Reward / RL¶
Added in v0.22.0 — the final research seam of the roadmap.
A RewardModel turns an outcome into a scalar in [0, 1], and a deterministic UCB bandit over
candidate strategies learns which one earns the most reward for a task — online policy improvement from a
reward signal (the substrate for reinforcement learning).
for each round: bandit.select() → strategy ──▶ run it → answer ──▶ reward_model.reward(...) ──▶ bandit.update()
(UCB: try each once, (0..1 scalar) (running mean)
then exploit the best) └─ best() = argmax mean
CLI¶
riptide rl "summarize the water cycle" --rounds 8 --offline
# learned strategy values for: summarize the water cycle
# reward 0.71 stepwise (pulls 4)
# reward 0.55 direct (pulls 2)
# ...
# BEST STRATEGY: stepwise
The arms are the diverse reasoning styles from deliberation; the bandit learns which style maximizes reward for this task.
In code¶
from riptide_watergraph.service import optimize_strategy_for_task
report = optimize_strategy_for_task("explain reciprocal rank fusion", rounds=8)
print(report.best, [(a.arm, a.mean_reward) for a in report.arms])

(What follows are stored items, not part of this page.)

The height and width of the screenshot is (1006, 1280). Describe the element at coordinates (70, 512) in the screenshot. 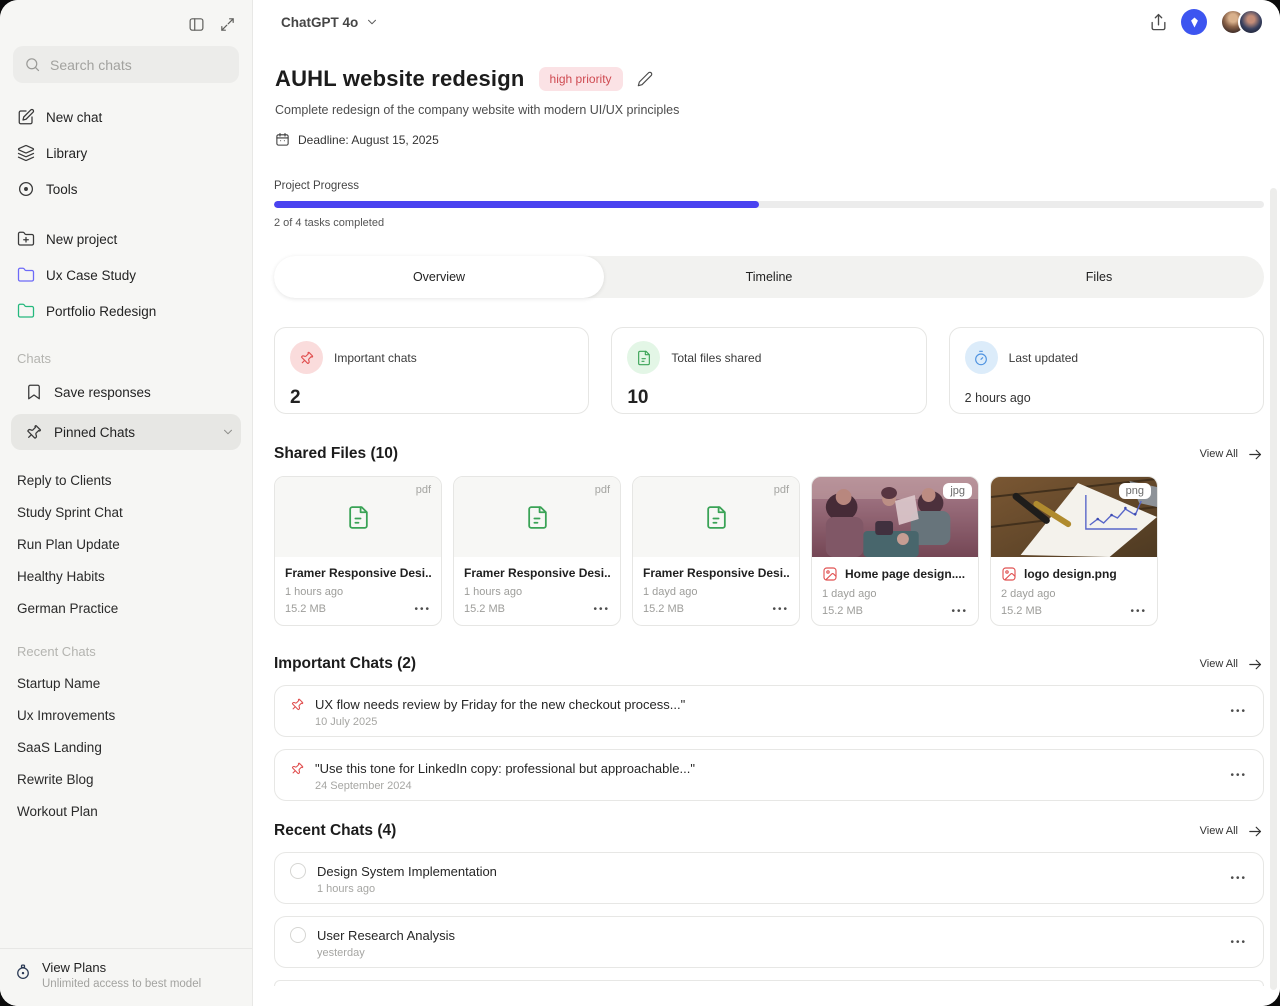

I see `chat-title: Study Sprint Chat` at that location.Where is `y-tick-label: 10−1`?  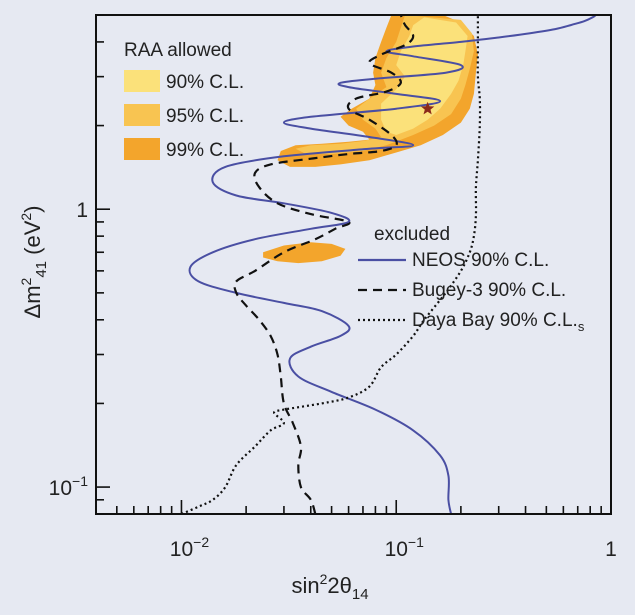
y-tick-label: 10−1 is located at coordinates (69, 486). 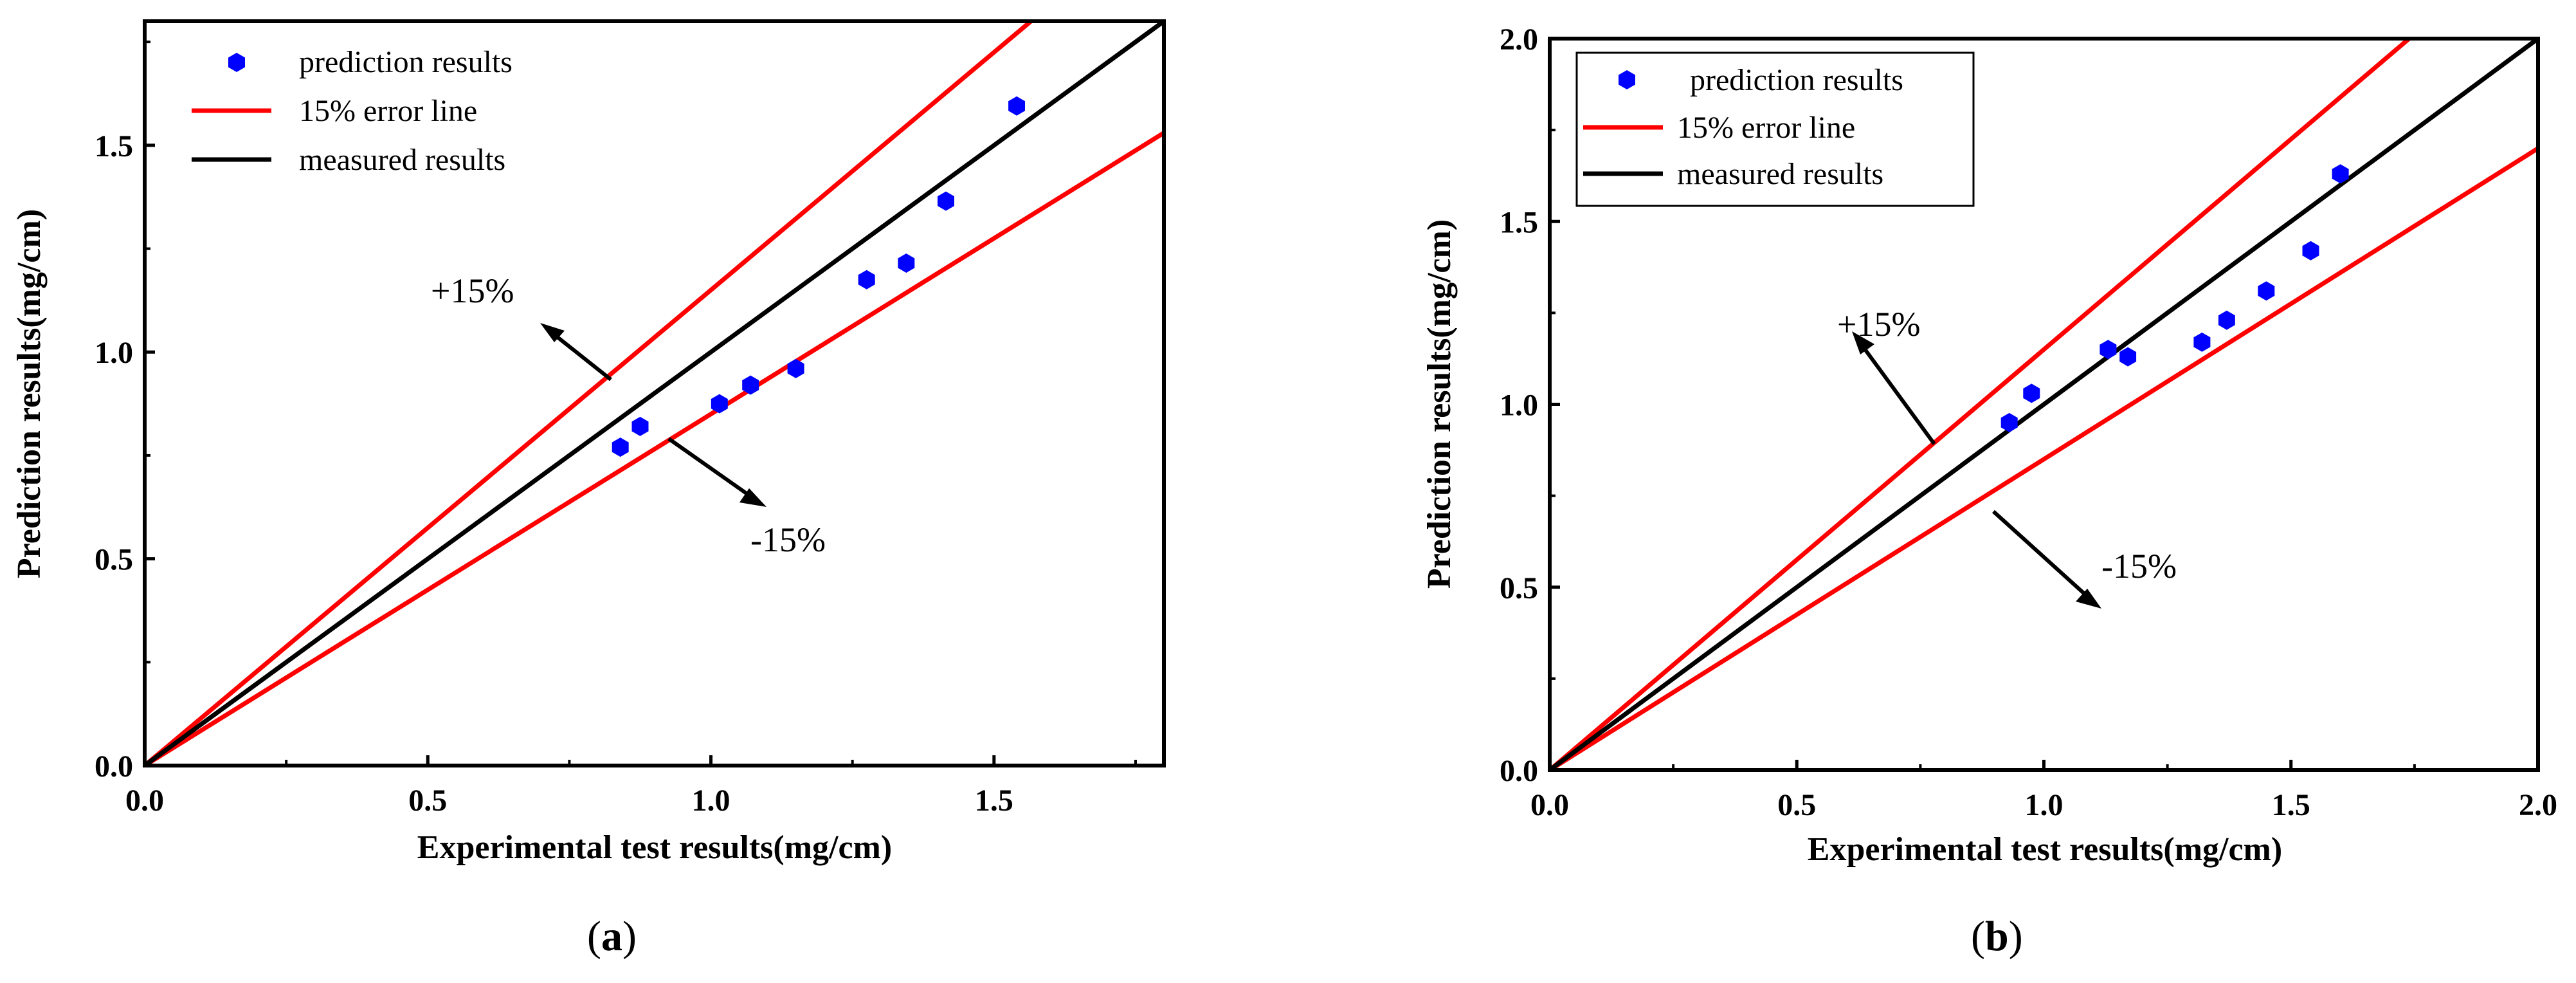 I want to click on panel-a-caption: (a), so click(x=612, y=937).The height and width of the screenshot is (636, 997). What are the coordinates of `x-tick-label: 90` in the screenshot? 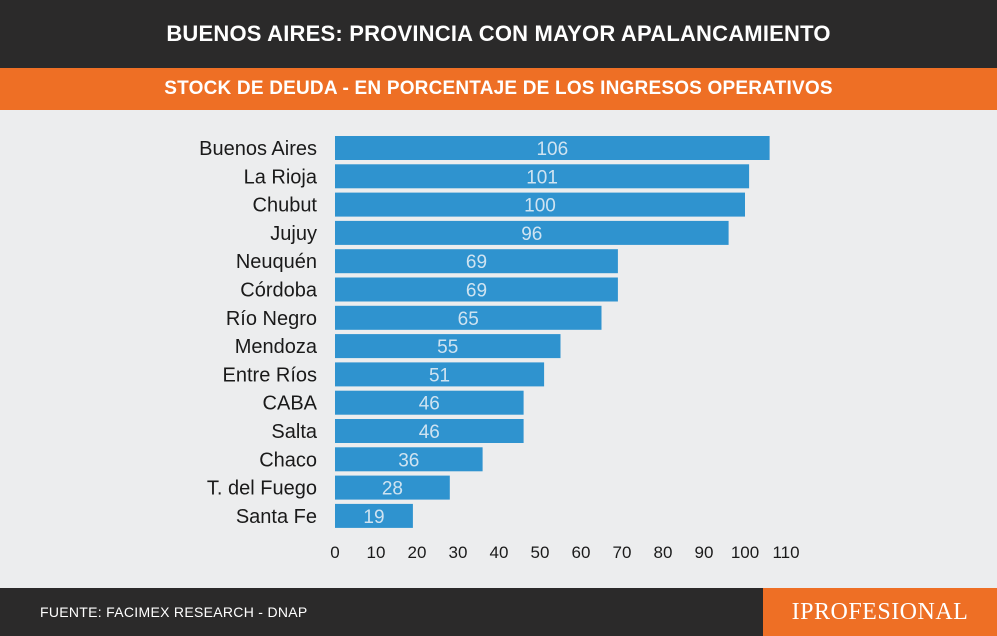 It's located at (704, 552). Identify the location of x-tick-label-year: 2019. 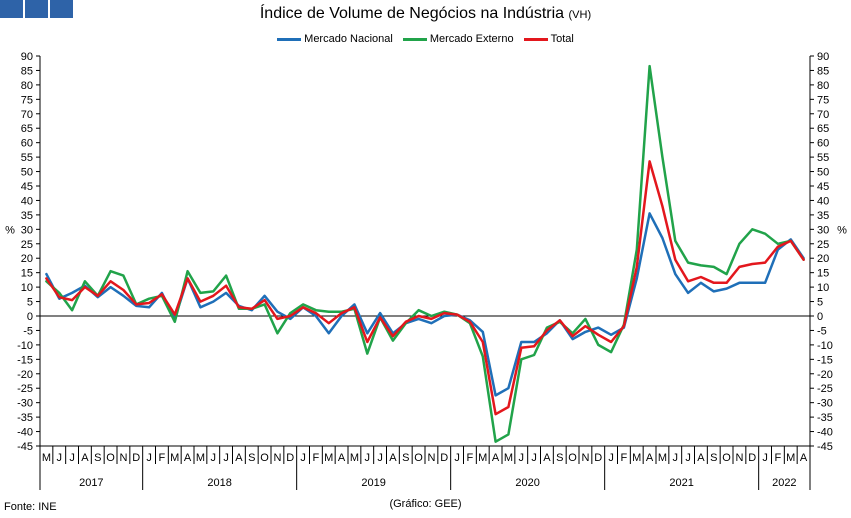
(373, 483). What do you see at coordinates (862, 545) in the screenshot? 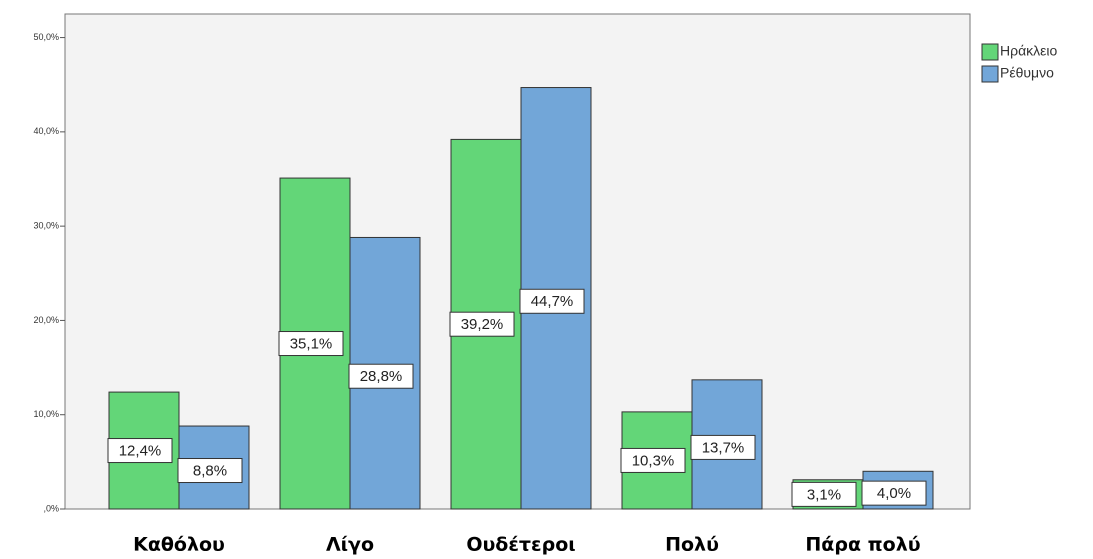
I see `x-tick-label: Πάρα πολύ` at bounding box center [862, 545].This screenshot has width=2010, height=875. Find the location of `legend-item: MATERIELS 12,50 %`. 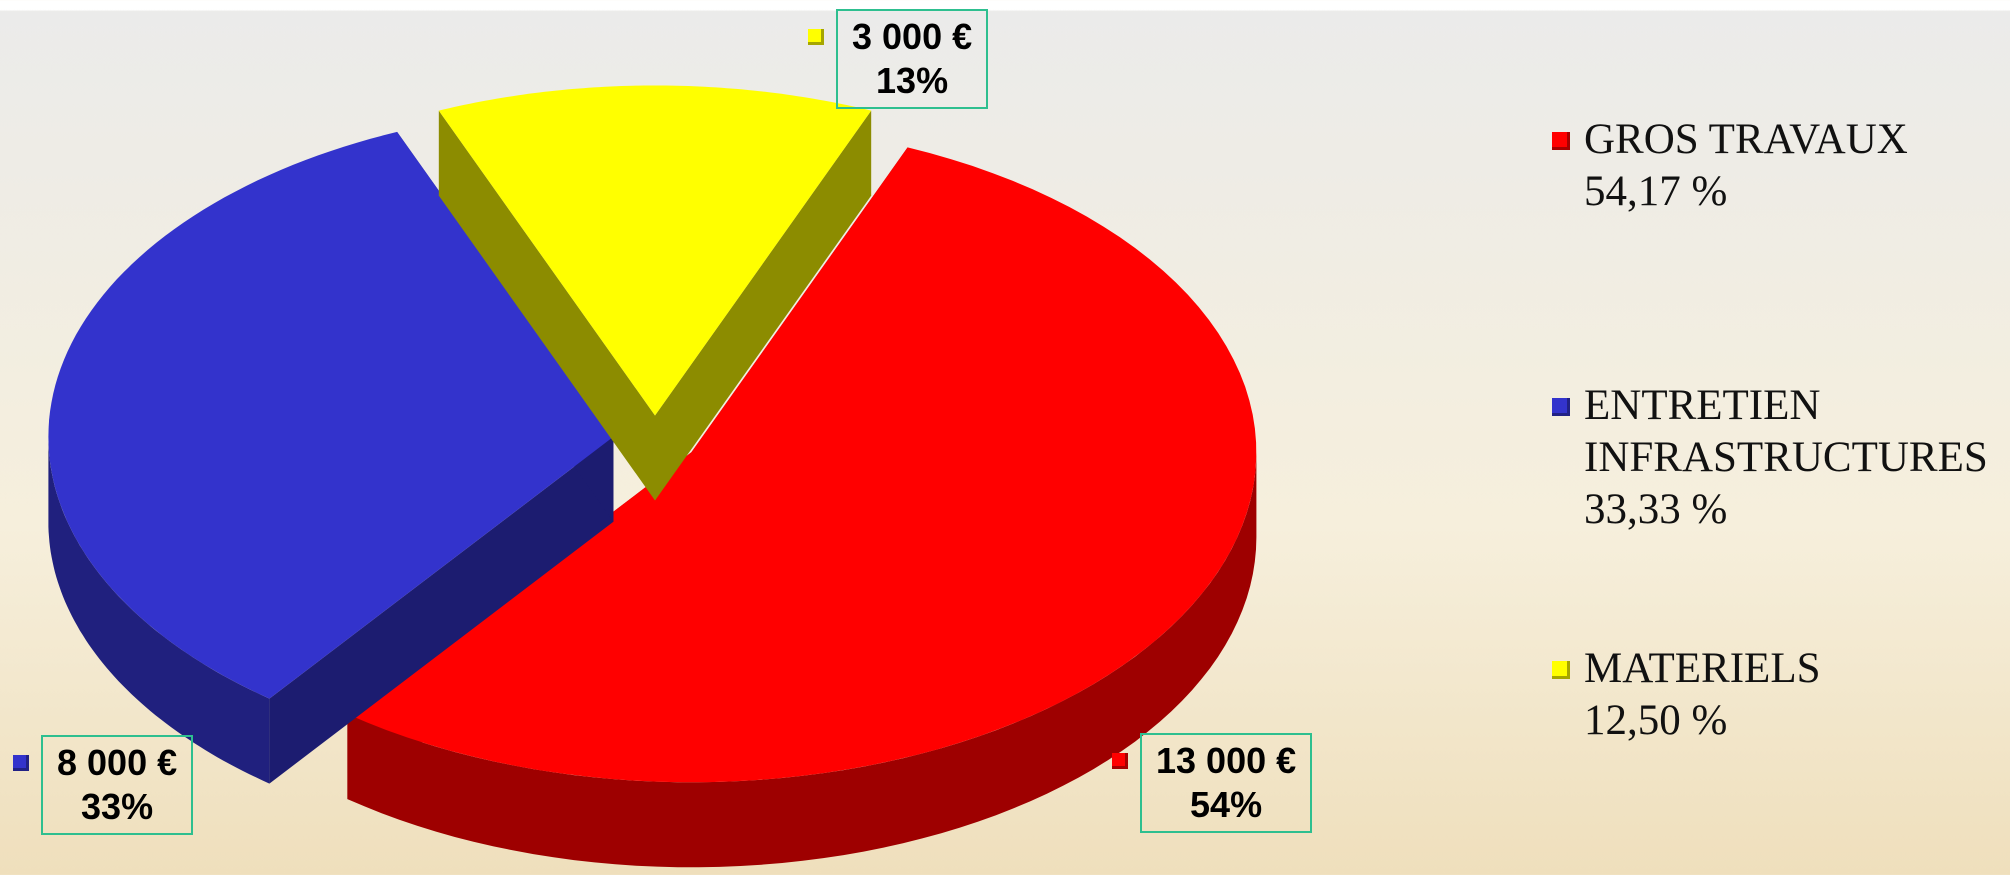

legend-item: MATERIELS 12,50 % is located at coordinates (1781, 695).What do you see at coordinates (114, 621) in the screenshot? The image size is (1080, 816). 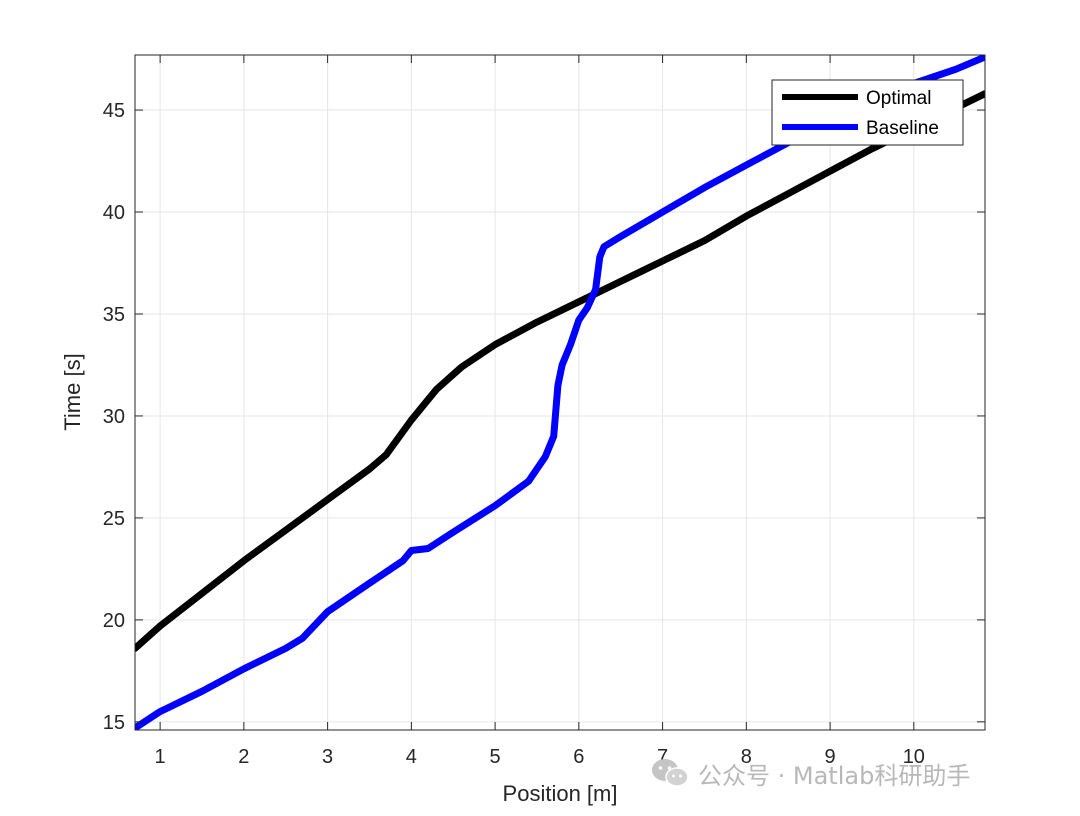 I see `y-tick-label: 20` at bounding box center [114, 621].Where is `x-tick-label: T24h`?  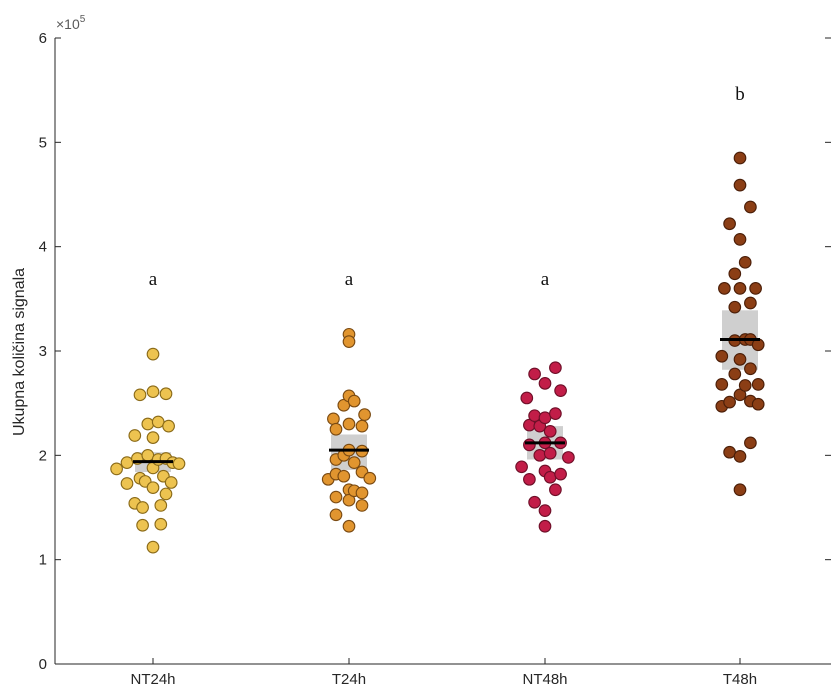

Or drive the primitive directly with your own arms / runner / reward:
from riptide_watergraph.rl import optimize_strategy, HeuristicRewardModel
report = optimize_strategy(
task, arms=["concise", "detailed", "stepwise"],
runner=lambda arm, t: my_model(arm, t), # run a strategy on the task
reward_model=HeuristicRewardModel(), rounds=10,
)
The seam (swappable)¶
| Interface | Default | Purpose |
|---|---|---|
RewardModel |
HeuristicRewardModel (offline) / LLMRewardModel |
score an outcome as a scalar reward |
Bandit |
UCB1 (deterministic) | balance exploring arms vs. exploiting the best |
optimize_strategy(...) |
— | run the reward-driven bandit loop → StrategyReport |
The Bandit is deterministic (UCB1, no randomness) so runs are reproducible, and the
HeuristicRewardModel is offline — the whole RL loop runs at 100% coverage without a key.
Honest scope¶
This is not policy-gradient RL or weight updates — that's a model-training problem. It's a bandit over strategies with a reward signal: the framework-level slice of RL (online selection of the highest-reward approach). It completes the roadmap's research seams alongside multimodal perception and environments.